Mas cuidado, a ociosidade constrangedora num ambiente absolutamente asséptico também pode adoecer e matar, e prova disso é o assédio moral.
As gravíssimas condições de trabalho dos cortadores de cana e as contínuas denúncias de morte no local de trabalho estão sob investigação das Organizações das Nações Unidas - ONU. Mas no fórum pode estar sendo gestada uma tese infeliz e de graves conseqüências para os trabalhadores.
Não raro tenho me deparado com sentenças judiciais que reconhecem a culpa dos operários nos acidentes de trabalho. Sorrateiramente se está tentando construir uma jurisprudência __ conjunto de decisões judiciais __ a favor da racionalização econômica, premiando a negligência, o descaso do empregador e punindo o trabalhador vítima de acidente.
A invenção não é tupiniquim, apareceu inicialmente na Espanha e foi veementemente rechaçada pelo Juiz Ramón Saez Valcarcel de Los Juzgados Penales de Madrid, que numa peça exemplar se pergunta: Por Acaso os Trabalhadores se Suicidam no Trabalho?
Diante das estatísticas estarrecedoras (14 mil acidentes em um ano!) e de tudo o que se sabe acerca das condições de trabalho no corte da cana, atribuir a culpa do acidente ao canavieiro é o mesmo que admitir que os trabalhadores estejam propositadamente se suicidando no trabalho.
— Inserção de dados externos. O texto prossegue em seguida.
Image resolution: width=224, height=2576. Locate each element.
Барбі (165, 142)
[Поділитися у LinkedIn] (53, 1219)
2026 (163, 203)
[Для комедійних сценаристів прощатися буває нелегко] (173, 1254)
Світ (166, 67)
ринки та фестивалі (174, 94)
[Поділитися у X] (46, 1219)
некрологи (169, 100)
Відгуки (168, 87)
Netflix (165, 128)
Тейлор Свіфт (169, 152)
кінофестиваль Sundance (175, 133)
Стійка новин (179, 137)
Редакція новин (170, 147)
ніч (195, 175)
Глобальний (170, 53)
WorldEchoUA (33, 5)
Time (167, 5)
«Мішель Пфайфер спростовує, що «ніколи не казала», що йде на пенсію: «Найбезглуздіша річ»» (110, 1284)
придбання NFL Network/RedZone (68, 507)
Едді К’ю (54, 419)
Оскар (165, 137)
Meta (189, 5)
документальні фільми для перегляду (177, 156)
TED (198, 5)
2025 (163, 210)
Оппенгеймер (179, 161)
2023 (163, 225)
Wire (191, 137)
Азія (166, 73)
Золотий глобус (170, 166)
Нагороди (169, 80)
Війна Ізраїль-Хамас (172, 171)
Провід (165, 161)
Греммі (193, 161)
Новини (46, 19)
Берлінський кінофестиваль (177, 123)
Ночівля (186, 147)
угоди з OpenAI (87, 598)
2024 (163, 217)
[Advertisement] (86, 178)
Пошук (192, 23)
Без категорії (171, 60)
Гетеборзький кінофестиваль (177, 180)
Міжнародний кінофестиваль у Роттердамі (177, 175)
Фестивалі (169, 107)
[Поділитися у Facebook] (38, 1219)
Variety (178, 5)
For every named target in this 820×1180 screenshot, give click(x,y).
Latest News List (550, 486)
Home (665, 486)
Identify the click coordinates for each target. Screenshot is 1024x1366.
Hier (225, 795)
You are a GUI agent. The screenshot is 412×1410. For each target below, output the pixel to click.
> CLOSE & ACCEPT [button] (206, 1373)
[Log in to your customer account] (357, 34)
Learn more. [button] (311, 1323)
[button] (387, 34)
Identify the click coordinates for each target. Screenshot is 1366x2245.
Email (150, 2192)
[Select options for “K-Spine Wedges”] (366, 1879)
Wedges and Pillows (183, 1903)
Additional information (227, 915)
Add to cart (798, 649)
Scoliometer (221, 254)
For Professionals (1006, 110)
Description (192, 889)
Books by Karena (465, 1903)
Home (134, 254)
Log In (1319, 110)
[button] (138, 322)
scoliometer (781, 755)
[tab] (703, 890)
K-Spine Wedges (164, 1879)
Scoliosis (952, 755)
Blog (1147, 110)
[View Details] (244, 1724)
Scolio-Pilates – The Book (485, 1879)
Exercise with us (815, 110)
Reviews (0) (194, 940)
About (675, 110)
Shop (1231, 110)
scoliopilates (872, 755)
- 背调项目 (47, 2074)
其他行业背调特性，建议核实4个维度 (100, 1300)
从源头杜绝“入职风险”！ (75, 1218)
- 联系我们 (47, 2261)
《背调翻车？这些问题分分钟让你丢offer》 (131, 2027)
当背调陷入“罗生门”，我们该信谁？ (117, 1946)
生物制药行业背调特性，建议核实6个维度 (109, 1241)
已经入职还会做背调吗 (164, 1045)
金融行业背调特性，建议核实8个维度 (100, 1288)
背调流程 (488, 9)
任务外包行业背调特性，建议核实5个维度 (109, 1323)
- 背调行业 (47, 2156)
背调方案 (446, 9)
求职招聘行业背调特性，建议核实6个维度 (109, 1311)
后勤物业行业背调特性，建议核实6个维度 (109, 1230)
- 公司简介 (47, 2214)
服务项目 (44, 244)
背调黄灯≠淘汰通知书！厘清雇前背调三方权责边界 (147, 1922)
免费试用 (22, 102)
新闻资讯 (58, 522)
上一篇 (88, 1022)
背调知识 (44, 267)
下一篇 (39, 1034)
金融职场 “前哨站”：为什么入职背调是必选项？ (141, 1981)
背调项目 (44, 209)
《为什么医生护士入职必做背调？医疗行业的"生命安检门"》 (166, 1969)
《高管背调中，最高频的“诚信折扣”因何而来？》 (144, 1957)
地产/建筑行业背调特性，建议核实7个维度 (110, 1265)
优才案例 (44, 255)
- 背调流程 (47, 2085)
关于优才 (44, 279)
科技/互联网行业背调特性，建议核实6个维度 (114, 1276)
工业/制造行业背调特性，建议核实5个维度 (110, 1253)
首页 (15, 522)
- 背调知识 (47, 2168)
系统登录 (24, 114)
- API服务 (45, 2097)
E o que é pior, aceitar essa tese significa contrariar todos os ensinamentos oriundos das normas de prevenção de acidentes no trabalho.
A hermenêutica, quer dizer, o sentido que atribuímos às normas de segurança no trabalho, diz que a alienação do trabalho, fruto da rotina, do automatismo, da monotonia e repetitividade dos gestos, acaba fazendo com que o trabalhador relativize e desconsidere o risco. Daí porque é necessário redobrar o dever objetivo de vigilância do empregador, prepostos e encarregados para prever e neutralizar essas situações.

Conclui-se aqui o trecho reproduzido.